Saved data entries

___

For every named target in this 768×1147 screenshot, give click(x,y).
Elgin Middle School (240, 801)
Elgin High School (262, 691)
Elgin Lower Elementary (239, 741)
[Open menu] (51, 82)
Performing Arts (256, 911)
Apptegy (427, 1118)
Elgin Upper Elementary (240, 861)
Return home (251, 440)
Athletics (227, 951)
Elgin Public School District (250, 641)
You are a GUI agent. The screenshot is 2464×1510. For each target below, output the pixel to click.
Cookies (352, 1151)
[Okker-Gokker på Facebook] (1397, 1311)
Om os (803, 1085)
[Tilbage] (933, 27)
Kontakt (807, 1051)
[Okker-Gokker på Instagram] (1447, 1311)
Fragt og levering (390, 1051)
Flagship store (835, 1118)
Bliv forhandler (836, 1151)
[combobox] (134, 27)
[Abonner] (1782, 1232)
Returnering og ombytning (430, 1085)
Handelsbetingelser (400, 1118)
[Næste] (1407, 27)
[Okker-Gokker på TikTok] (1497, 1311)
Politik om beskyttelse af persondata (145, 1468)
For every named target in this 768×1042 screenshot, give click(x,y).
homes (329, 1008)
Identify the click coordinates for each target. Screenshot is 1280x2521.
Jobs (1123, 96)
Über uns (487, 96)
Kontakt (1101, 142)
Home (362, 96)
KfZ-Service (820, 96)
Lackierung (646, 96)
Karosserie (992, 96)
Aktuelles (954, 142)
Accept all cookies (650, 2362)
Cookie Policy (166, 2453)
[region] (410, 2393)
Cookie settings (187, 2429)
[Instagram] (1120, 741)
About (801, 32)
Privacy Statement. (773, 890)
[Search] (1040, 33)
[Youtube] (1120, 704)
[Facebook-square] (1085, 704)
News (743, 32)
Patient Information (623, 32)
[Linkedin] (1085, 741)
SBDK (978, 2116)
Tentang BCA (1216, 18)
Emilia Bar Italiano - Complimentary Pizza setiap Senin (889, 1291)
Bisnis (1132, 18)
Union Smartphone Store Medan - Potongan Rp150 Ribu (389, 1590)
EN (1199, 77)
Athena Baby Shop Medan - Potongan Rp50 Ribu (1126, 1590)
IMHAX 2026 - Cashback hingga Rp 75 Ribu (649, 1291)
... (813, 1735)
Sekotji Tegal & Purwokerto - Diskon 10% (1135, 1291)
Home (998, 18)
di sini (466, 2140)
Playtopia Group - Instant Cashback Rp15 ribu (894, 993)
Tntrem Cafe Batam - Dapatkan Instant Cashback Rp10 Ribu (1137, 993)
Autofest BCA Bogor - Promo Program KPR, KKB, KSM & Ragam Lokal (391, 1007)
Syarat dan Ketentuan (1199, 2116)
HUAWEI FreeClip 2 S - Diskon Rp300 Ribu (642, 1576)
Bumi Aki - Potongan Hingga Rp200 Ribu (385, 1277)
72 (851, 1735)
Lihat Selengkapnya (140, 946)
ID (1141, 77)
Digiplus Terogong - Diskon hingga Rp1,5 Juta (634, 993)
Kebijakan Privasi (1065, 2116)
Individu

___

* What to work on *
In the records above, find each line that holds the word "Potongan"; copy all such lines.

* Output *
Union Smartphone Store Medan - Potongan Rp150 Ribu (389, 1590)
Athena Baby Shop Medan - Potongan Rp50 Ribu (1126, 1590)
Bumi Aki - Potongan Hingga Rp200 Ribu (385, 1277)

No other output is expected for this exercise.